*** Material supplied

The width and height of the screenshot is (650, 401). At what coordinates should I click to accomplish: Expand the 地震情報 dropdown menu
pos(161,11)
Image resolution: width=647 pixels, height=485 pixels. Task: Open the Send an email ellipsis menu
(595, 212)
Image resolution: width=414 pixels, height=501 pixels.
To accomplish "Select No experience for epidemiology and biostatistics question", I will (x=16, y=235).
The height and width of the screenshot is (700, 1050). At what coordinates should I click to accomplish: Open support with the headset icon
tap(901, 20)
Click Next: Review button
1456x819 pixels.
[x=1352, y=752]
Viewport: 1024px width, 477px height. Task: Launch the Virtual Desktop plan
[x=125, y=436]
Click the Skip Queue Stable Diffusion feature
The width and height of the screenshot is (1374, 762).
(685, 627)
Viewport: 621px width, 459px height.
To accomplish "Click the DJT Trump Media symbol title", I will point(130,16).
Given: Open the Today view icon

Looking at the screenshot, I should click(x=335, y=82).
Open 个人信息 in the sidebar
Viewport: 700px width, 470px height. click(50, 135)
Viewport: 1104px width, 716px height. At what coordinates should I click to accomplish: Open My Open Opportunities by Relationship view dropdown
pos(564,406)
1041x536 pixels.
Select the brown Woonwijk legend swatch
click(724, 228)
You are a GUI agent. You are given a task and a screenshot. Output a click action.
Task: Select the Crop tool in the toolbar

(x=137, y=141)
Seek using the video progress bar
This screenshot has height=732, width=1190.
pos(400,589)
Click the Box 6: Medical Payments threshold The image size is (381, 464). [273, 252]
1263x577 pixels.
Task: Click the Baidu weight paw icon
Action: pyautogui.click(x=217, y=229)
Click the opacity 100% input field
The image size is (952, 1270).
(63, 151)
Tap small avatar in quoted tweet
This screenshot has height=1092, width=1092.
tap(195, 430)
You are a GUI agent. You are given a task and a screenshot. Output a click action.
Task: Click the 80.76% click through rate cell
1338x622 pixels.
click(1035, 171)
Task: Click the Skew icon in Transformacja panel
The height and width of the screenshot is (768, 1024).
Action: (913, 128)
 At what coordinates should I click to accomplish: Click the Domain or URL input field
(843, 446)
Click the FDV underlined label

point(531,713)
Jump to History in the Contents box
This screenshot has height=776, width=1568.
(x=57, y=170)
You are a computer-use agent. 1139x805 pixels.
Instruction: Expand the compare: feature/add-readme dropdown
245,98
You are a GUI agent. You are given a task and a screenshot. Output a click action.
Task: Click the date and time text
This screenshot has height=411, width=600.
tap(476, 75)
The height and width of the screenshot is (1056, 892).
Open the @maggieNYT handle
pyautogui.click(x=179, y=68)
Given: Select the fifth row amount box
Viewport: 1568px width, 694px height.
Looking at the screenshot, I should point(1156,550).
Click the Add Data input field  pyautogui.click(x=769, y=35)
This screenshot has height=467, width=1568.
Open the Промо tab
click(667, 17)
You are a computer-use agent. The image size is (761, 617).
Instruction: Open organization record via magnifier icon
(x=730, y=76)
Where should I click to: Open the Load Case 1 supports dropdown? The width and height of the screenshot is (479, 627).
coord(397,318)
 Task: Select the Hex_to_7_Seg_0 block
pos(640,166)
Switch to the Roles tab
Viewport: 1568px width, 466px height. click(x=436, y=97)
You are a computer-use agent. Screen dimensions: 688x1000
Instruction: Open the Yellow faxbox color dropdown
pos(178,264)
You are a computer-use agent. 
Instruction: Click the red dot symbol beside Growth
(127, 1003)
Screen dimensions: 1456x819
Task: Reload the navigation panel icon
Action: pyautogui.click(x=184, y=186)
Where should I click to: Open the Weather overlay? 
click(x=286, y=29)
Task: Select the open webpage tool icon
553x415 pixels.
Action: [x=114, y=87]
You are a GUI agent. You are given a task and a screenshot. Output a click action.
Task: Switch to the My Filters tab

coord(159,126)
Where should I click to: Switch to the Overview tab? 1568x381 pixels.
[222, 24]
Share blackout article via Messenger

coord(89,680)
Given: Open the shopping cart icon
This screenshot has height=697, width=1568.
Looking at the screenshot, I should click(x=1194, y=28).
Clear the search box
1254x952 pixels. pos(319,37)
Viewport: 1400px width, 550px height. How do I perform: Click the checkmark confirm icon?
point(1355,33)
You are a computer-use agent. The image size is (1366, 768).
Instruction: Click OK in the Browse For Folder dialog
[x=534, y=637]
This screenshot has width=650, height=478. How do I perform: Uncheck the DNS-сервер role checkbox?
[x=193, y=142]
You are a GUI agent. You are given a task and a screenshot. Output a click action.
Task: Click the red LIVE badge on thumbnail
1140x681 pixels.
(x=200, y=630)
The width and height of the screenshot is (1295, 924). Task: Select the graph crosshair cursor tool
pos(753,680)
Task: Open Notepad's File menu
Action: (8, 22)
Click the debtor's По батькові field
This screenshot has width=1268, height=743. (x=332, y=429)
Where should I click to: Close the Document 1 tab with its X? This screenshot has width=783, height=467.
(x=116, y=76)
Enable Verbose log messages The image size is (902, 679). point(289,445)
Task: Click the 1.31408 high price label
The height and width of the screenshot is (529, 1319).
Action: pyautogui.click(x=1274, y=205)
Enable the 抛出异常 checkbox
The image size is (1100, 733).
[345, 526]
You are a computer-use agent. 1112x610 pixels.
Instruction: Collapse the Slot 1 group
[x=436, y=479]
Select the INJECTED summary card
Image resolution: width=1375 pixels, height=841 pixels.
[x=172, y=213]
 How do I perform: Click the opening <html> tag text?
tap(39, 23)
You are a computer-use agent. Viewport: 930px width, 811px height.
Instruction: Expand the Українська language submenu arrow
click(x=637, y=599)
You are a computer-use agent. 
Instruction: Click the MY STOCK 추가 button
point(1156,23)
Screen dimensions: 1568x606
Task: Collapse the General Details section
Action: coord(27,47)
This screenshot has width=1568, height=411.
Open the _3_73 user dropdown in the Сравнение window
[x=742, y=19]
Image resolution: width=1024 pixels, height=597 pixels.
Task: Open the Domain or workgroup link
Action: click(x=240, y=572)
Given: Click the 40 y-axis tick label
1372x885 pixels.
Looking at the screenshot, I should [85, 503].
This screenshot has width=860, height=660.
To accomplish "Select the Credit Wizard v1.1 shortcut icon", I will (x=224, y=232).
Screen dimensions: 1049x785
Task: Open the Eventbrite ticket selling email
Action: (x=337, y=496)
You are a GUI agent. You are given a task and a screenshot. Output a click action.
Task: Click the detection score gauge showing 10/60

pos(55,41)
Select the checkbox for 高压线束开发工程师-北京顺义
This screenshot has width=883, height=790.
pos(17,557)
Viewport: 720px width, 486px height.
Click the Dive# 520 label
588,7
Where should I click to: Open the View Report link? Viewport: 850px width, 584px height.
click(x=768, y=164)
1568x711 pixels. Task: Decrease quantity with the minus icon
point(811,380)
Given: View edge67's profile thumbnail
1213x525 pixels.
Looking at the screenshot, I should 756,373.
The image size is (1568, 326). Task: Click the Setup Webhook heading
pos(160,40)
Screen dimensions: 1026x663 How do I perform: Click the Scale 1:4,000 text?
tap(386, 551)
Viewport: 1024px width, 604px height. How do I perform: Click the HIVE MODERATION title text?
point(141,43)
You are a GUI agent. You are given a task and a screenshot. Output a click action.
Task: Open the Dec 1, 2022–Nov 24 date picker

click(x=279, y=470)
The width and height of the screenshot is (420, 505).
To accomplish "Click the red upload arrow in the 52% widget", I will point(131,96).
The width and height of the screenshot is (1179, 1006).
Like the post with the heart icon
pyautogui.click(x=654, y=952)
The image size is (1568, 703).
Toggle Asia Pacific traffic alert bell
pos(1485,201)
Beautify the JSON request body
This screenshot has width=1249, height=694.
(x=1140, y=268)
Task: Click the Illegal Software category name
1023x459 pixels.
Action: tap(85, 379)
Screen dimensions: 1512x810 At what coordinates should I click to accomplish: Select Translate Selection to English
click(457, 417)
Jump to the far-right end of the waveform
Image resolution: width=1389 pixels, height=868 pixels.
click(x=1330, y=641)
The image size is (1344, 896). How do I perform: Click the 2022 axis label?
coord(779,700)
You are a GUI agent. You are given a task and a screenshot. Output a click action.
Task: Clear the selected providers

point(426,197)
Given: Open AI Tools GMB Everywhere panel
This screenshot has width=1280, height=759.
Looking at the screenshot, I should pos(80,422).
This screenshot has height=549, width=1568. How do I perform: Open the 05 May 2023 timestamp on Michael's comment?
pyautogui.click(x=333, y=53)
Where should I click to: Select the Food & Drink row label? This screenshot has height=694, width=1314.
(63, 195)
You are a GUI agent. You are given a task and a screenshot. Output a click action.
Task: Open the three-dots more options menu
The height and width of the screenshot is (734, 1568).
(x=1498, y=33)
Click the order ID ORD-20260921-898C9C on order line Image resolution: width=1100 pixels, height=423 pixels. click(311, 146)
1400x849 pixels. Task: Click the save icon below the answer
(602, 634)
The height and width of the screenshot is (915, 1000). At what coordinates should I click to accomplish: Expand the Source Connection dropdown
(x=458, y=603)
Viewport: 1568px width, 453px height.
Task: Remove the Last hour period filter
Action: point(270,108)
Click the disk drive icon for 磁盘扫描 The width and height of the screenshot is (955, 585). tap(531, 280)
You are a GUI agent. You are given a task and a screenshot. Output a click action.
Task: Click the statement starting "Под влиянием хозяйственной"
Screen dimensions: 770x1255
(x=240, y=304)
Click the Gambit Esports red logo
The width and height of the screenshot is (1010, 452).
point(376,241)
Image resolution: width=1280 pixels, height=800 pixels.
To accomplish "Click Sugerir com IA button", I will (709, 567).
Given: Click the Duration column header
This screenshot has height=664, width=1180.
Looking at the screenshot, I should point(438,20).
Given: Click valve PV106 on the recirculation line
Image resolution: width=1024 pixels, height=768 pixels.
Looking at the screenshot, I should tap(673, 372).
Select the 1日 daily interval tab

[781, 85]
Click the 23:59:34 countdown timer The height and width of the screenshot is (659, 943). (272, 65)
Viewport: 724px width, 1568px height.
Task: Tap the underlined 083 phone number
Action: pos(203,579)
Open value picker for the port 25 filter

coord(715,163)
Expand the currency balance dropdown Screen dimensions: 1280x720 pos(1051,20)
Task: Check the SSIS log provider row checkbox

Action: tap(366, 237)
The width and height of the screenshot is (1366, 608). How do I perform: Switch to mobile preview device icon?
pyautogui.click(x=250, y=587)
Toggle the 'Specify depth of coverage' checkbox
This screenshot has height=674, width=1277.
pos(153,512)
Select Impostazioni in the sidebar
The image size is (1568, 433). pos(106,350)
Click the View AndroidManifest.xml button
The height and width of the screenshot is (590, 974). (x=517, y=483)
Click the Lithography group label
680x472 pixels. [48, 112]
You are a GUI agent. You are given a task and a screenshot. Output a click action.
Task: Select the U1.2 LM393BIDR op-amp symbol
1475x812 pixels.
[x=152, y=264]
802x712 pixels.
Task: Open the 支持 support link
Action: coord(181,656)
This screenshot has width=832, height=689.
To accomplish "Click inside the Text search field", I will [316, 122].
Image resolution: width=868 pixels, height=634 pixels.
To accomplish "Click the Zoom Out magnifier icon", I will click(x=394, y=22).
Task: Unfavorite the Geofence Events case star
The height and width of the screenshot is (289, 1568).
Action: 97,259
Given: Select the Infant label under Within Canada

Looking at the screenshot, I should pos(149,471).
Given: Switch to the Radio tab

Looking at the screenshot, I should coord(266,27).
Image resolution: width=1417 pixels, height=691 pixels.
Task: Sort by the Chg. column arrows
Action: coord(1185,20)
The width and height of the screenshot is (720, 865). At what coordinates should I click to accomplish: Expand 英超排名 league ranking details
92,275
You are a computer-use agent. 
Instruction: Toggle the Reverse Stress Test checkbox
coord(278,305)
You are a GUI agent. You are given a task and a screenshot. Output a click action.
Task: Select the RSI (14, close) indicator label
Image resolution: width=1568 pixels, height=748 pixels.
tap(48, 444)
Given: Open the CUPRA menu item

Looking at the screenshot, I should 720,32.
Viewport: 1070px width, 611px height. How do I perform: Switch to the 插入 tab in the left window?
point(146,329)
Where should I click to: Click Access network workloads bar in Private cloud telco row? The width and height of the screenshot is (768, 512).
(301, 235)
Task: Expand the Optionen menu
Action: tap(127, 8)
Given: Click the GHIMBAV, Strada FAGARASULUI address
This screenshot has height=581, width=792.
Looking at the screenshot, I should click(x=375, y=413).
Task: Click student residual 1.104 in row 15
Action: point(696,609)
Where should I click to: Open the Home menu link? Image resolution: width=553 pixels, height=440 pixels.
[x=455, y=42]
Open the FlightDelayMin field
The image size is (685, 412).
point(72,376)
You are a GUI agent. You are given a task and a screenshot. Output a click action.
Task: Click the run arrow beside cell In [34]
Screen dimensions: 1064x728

******

> [Required work]
Only one stretch of the data is wanted: the lines from the one with "Task: Click the run arrow beside cell In [34]" through the last, repeated exactly.

> [Your solution]
Task: Click the run arrow beside cell In [34]
Screen dimensions: 1064x728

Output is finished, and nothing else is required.